In what either came as a complete shock or made perfect sense, the official Pokémon YouTube channel announced last week that the Japanese media titan partially owned by Nintendo will be teaming up with Amsterdam’s Van Gogh Museum. The as-yet-undetailed collaboration set to launch on September 28.
Assume there will be merch, lots of it.
The video featured two Pokémon stars, Pikachu and Eevee, gleefully running through field of sunflowers under a bright blue sky filled with clouds so puffy you could make a smore out of them. Windmills spin in the distance.
Suddenly, a drop of blue something—paint, perhaps—falls from the sky and lands on Pikachu’s head.

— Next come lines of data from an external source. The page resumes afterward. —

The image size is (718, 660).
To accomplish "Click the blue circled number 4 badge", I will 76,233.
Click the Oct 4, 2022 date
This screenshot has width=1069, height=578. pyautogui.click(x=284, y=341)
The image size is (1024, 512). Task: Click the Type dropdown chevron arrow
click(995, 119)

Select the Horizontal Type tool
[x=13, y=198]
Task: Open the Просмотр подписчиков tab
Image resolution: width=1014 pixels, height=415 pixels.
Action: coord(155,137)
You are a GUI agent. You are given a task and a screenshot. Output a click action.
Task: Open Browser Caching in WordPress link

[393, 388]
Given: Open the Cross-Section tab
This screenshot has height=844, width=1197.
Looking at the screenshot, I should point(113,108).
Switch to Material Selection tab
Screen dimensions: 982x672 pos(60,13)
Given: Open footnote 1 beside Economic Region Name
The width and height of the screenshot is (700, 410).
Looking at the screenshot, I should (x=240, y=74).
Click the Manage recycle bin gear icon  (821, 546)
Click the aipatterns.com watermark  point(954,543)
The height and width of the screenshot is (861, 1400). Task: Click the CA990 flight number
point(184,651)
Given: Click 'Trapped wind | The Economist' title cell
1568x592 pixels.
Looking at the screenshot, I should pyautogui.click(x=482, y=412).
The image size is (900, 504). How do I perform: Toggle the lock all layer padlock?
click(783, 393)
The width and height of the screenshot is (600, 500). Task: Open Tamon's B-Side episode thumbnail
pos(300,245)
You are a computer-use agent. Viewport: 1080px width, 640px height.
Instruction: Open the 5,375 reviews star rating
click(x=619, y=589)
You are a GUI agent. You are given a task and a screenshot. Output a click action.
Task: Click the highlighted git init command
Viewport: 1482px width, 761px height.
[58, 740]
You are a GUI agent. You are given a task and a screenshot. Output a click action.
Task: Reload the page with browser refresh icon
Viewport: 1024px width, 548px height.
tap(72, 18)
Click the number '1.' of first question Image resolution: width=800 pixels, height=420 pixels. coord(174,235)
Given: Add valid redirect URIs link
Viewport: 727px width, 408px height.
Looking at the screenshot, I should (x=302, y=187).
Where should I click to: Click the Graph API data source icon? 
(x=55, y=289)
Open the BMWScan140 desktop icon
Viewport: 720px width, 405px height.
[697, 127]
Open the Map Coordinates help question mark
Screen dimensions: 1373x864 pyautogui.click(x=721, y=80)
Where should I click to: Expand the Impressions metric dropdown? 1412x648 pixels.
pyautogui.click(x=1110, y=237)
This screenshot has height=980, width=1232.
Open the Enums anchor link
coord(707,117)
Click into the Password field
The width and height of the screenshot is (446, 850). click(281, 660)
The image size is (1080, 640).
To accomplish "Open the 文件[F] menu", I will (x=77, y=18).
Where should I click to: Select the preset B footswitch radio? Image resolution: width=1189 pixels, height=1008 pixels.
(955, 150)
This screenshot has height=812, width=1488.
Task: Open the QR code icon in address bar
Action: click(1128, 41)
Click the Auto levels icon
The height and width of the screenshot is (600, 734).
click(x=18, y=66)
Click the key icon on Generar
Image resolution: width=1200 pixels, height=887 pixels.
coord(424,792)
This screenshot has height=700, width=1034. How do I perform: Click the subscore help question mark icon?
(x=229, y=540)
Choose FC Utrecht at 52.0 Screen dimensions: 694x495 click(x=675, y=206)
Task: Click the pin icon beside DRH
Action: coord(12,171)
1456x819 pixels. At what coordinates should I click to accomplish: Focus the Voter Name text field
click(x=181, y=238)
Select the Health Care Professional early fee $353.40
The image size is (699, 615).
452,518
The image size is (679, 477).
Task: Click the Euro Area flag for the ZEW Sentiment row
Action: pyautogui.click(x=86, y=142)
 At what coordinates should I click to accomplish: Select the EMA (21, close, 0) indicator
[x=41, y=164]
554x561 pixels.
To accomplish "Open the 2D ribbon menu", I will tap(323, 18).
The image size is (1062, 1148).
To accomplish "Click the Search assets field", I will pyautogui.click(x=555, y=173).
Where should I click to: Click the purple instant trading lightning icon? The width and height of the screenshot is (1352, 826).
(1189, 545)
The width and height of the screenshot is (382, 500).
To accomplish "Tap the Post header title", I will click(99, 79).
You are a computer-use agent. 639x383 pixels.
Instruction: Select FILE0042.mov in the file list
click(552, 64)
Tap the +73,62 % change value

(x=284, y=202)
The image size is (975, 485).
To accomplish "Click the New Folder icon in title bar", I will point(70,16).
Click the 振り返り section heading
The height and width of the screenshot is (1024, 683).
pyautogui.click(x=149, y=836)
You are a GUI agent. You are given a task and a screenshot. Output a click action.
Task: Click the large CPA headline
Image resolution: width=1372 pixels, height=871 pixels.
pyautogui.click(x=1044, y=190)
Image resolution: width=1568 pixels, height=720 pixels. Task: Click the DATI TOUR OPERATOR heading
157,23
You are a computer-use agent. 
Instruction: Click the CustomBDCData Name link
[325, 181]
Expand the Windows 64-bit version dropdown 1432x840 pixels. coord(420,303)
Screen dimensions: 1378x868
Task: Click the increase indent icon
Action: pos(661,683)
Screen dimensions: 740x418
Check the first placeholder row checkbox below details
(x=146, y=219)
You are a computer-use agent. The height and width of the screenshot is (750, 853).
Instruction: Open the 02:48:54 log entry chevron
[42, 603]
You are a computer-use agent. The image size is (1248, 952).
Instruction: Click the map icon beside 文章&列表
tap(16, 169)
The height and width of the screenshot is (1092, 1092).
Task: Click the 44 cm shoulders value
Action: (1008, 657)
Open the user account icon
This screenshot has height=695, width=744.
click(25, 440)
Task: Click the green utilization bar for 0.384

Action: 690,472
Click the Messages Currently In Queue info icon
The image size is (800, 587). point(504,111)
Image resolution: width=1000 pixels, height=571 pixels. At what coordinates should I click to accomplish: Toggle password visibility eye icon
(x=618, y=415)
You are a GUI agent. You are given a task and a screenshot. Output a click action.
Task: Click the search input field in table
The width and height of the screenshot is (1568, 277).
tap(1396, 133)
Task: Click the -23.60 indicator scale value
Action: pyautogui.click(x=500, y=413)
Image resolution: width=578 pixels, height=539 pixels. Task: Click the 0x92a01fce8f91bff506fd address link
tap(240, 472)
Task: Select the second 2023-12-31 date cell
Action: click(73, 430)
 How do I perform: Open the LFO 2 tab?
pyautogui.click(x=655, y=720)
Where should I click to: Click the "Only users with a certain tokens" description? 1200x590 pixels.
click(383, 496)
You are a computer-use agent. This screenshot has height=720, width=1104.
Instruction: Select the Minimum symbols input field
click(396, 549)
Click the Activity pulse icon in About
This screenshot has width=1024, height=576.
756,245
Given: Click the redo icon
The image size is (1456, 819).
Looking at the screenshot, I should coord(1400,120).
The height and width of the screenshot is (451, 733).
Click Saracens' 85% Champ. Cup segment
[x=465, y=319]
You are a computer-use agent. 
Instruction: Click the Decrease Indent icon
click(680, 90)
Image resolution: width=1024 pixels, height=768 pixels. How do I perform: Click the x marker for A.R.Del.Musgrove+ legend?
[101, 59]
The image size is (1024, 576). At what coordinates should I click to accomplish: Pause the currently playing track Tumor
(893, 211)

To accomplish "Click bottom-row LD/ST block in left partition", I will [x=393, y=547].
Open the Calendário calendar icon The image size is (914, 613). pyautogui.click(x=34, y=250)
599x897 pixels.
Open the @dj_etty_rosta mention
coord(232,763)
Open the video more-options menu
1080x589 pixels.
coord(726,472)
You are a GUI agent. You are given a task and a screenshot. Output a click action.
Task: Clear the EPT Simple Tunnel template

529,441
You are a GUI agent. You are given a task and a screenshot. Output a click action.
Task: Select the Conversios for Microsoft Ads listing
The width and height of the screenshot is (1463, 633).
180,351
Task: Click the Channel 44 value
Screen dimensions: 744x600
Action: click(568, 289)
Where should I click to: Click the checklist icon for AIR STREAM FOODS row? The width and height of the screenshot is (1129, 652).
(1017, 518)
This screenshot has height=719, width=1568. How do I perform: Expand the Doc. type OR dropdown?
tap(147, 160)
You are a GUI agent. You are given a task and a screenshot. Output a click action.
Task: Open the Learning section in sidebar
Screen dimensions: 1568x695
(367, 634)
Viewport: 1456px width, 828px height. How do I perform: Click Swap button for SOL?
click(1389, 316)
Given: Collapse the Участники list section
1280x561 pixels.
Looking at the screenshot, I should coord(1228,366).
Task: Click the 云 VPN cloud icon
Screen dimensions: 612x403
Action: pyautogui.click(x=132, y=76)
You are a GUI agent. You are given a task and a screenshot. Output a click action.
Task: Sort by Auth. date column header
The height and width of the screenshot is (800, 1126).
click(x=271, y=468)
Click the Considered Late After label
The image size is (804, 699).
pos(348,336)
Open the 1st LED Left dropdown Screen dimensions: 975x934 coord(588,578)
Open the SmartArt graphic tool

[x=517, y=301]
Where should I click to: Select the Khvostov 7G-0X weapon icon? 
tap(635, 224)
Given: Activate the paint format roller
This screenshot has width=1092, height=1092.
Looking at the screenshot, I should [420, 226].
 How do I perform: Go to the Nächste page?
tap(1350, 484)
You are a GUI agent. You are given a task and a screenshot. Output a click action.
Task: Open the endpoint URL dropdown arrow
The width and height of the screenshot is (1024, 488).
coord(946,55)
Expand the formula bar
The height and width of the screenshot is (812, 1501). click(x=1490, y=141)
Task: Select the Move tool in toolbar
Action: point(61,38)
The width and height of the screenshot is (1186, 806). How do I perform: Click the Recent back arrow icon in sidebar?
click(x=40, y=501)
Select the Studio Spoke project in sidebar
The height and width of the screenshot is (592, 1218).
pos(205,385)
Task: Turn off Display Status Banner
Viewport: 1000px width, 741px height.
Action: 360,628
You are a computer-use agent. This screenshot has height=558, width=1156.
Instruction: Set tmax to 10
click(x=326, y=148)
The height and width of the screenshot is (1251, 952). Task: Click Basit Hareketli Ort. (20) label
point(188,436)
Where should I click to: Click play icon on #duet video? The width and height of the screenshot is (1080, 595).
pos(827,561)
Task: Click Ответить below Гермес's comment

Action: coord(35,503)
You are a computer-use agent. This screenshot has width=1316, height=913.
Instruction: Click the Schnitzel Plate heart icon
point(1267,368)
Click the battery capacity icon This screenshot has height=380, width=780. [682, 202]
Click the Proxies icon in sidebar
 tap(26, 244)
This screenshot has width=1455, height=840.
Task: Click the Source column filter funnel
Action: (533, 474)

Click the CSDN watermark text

The creatures look up to sky and see the clouds, sun, and sky turn impasto. The field of sunflowers, Pikachu and Eevee notice, has turned into bubbly, smiling Sunflora, a type of Pokémon introduced in Generation 2.
The Sunflora bounce their way toward Pikachu and Eevee, and the scene closes on a white screen with logos for both Pokémon and the Van Gogh Museum, Amsterdam.
The Pokémon Company, which manages the Pokémon property for its three owners, Nintendo, Game Freak, and Creatures, has been tight-lipped about what to expect from the collaboration, promising only “more information coming soon.” However, after a few seconds, we are given what may be an easter egg of sorts for what lays ahead.
Thirty seconds into the advert, and for only four seconds, the two logos move aside. In the center of the screen is a version of Van Gogh’s Sunflowers (1888) that bears a striking resemblance to the painting held by the UK’s National Gallery. Of course, the center flower has been replaced with a cheerful Sunflora, grinning petal to petal.